PROMPT:
Somewhere below are a line with "Factory Outlet (519, 8)" and a later line with "Add to cart (530, 413)". Output exactly those lines and all lines between them.
(GIVEN RECORDS begins)
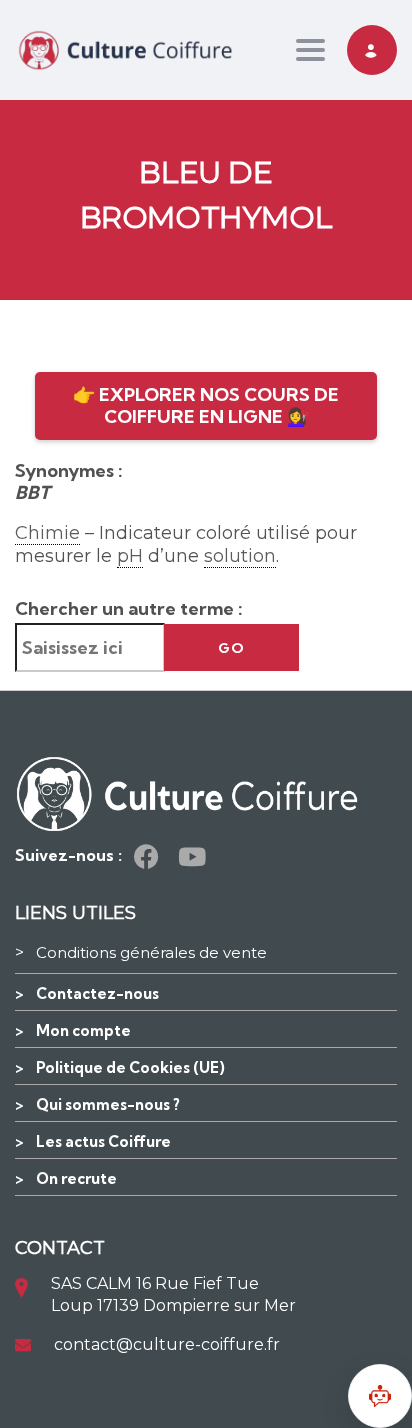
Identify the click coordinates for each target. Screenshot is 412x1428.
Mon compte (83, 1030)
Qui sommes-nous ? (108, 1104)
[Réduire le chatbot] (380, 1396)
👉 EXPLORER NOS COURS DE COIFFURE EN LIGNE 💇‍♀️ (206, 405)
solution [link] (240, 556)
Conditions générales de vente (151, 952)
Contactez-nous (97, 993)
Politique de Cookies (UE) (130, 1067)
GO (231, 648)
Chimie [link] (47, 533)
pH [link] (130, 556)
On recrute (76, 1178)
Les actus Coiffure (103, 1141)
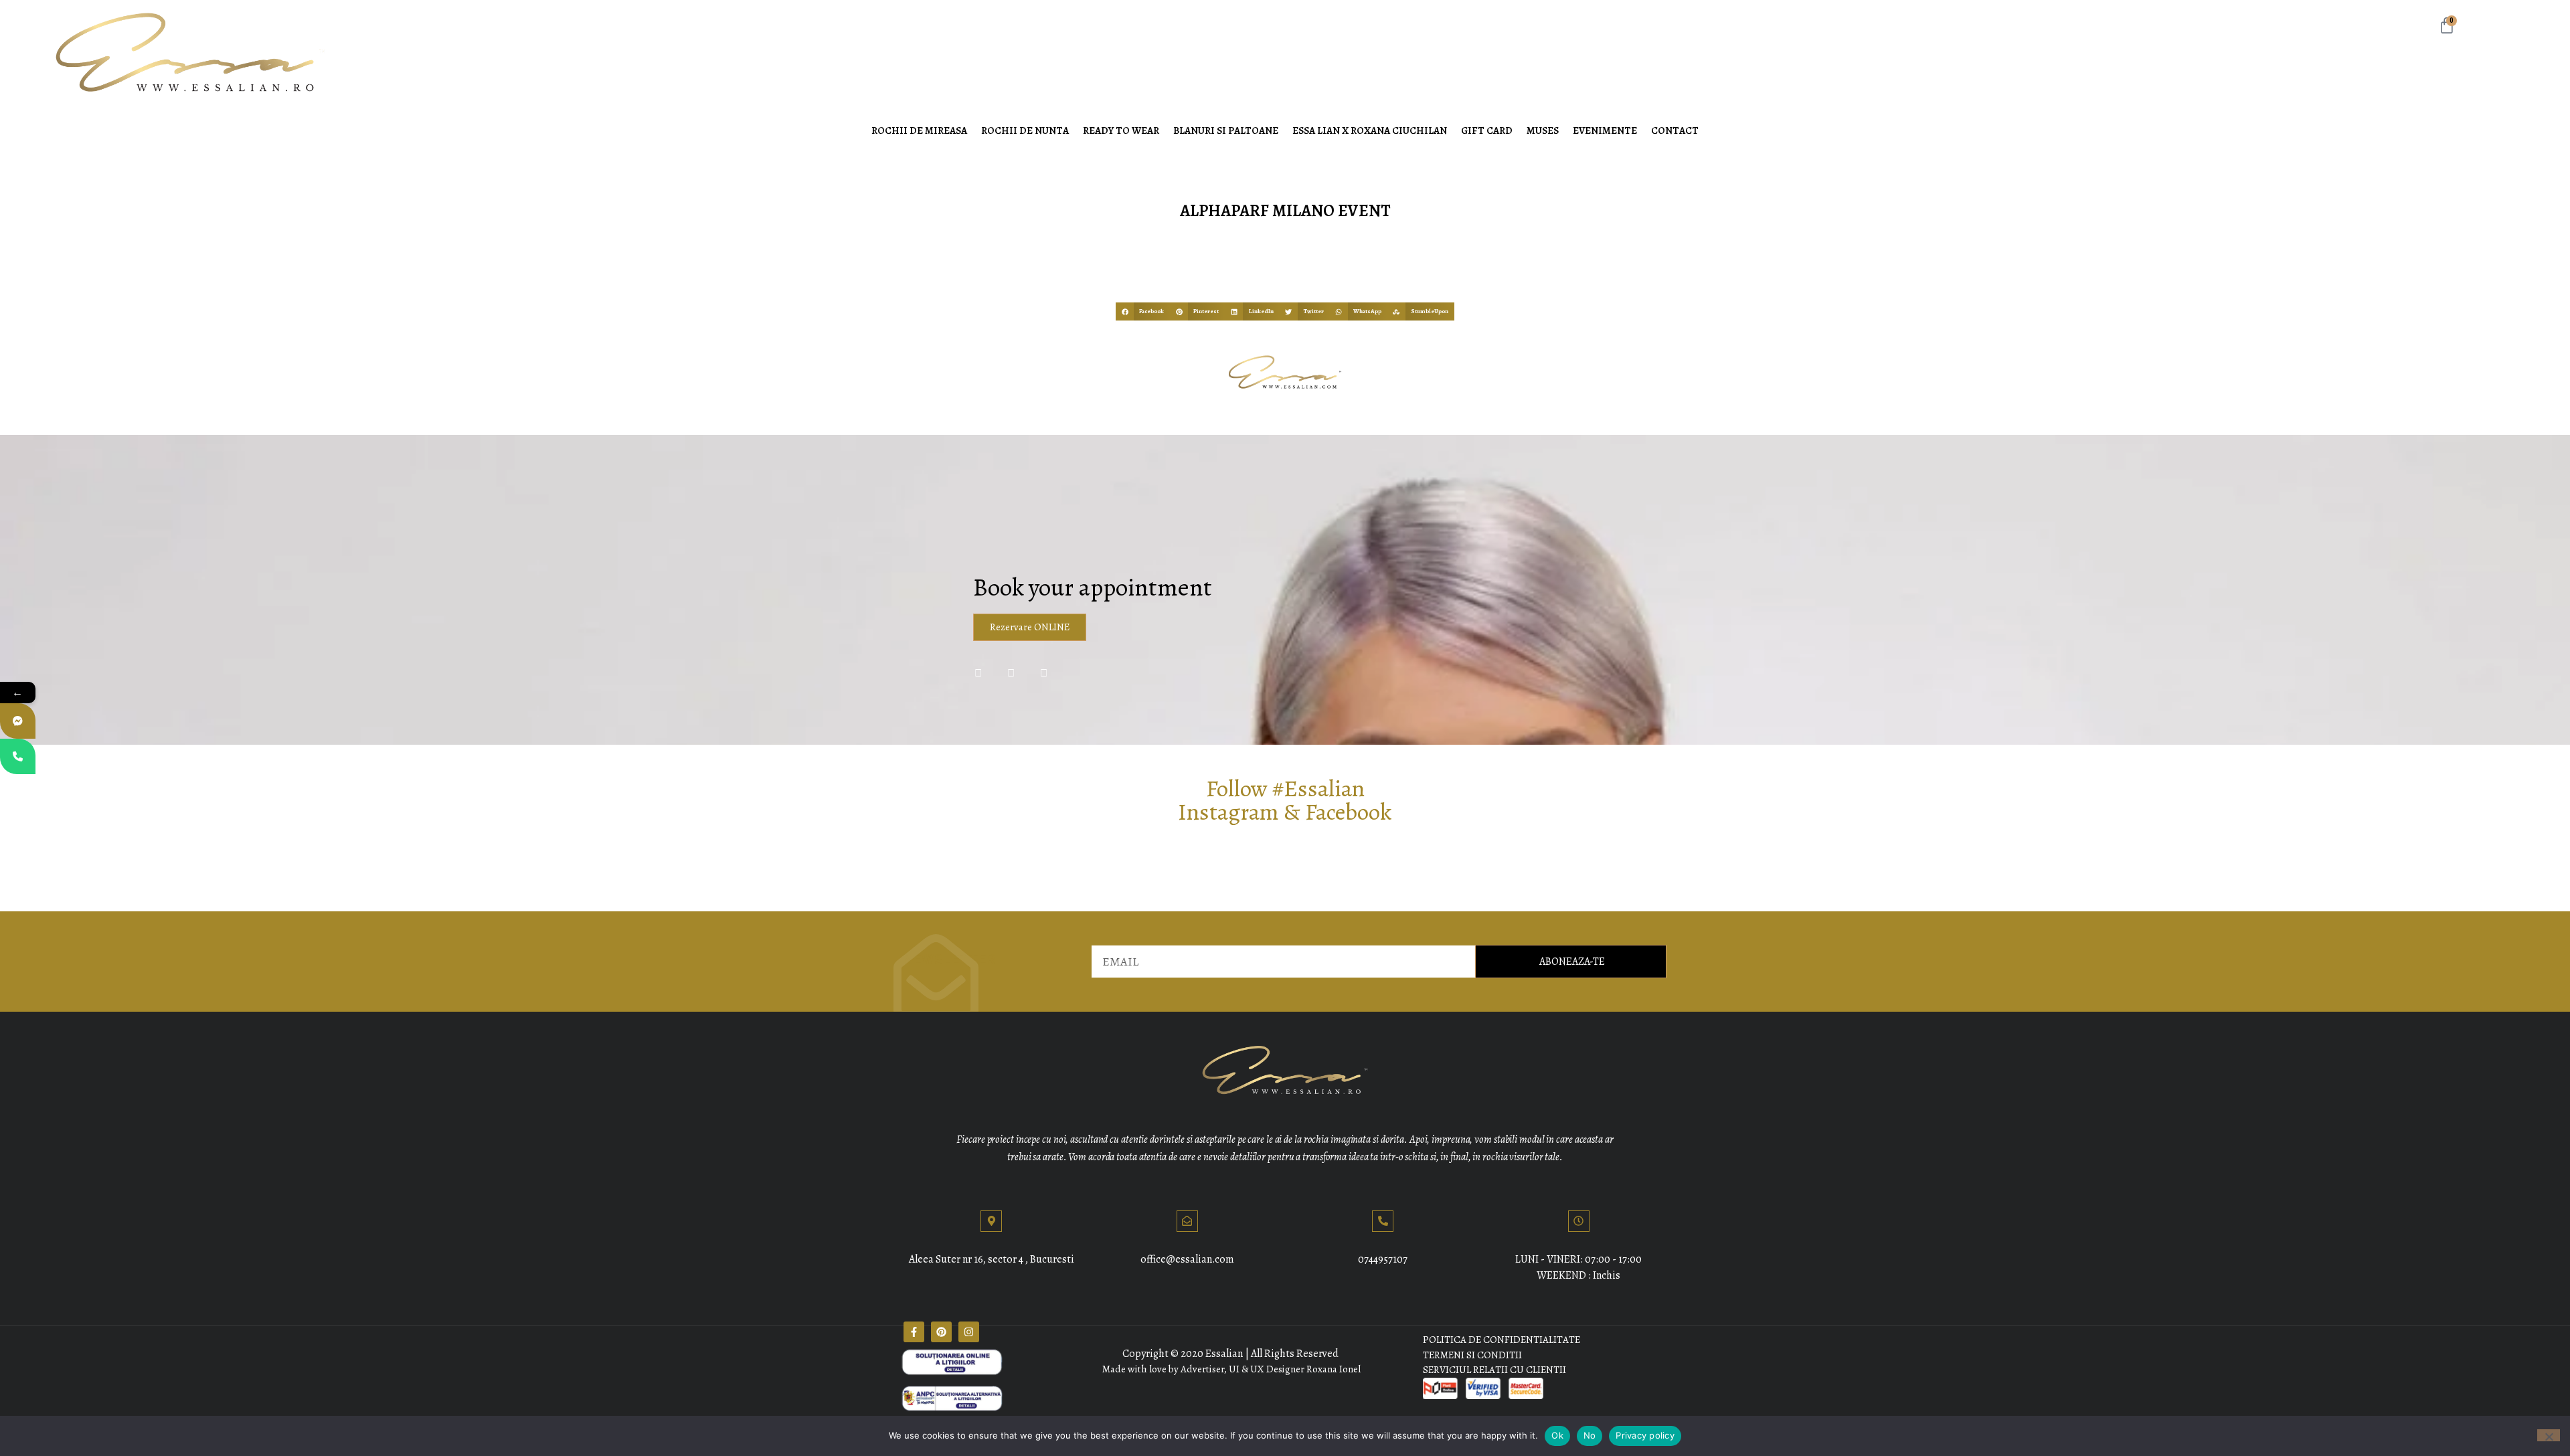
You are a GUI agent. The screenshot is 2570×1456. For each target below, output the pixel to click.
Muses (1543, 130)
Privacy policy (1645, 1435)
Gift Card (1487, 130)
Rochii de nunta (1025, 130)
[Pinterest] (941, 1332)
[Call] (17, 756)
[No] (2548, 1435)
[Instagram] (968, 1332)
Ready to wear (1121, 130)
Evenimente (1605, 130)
(GIVEN RECORDS ends)
(GIVEN RECORDS begins)
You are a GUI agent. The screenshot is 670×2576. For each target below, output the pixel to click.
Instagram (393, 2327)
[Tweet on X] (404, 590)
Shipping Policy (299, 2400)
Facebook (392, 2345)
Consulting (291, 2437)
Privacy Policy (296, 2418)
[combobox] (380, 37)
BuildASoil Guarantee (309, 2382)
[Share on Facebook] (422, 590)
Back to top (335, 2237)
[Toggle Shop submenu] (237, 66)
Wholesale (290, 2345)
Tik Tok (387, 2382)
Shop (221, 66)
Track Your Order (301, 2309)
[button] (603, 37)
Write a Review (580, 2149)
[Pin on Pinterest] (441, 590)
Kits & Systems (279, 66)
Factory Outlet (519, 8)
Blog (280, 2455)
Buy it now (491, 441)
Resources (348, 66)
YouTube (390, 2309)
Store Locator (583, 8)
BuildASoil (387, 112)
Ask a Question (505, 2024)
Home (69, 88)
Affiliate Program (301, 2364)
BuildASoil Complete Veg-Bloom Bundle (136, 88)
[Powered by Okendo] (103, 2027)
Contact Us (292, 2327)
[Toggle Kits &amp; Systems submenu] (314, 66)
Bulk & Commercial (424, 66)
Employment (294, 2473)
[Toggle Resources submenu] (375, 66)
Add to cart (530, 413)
(GIVEN RECORDS ends)
(GIVEN RECORDS begins)
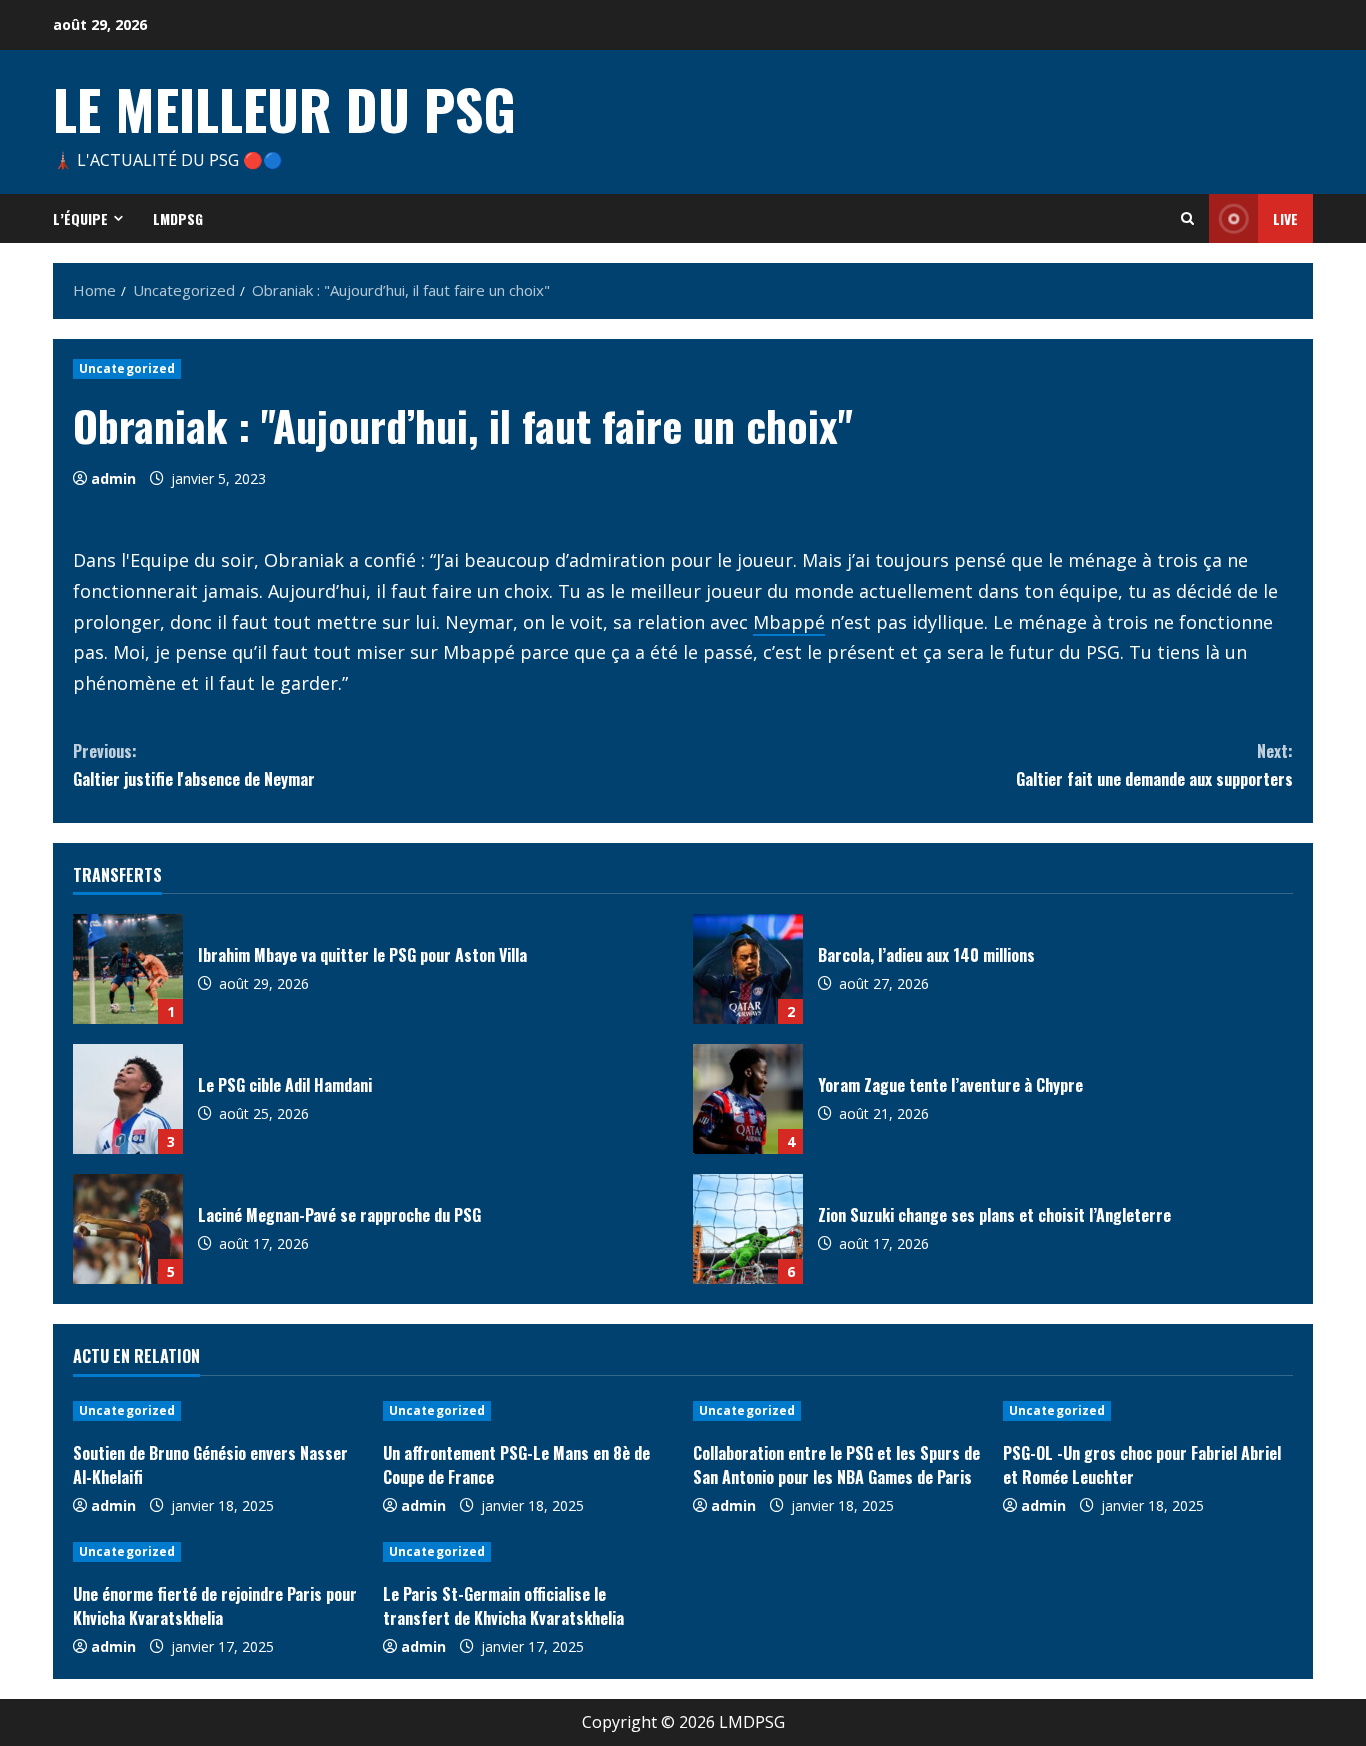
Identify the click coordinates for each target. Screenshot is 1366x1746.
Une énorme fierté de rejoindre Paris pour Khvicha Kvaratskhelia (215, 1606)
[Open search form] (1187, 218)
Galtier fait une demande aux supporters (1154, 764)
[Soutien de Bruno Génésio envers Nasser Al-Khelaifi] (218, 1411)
(GIVEN RECORDS ends)
ANSWER TO THIS TASK:
Factory Outlet (519, 8)
Blog (280, 2455)
Buy it now (491, 441)
Resources (348, 66)
YouTube (390, 2309)
Store Locator (583, 8)
BuildASoil (387, 112)
Ask a Question (505, 2024)
Home (69, 88)
Affiliate Program (301, 2364)
BuildASoil Complete Veg-Bloom Bundle (136, 88)
[Powered by Okendo] (103, 2027)
Contact Us (292, 2327)
[Toggle Kits &amp; Systems submenu] (314, 66)
Bulk & Commercial (424, 66)
Employment (294, 2473)
[Toggle Resources submenu] (375, 66)
Add to cart (530, 413)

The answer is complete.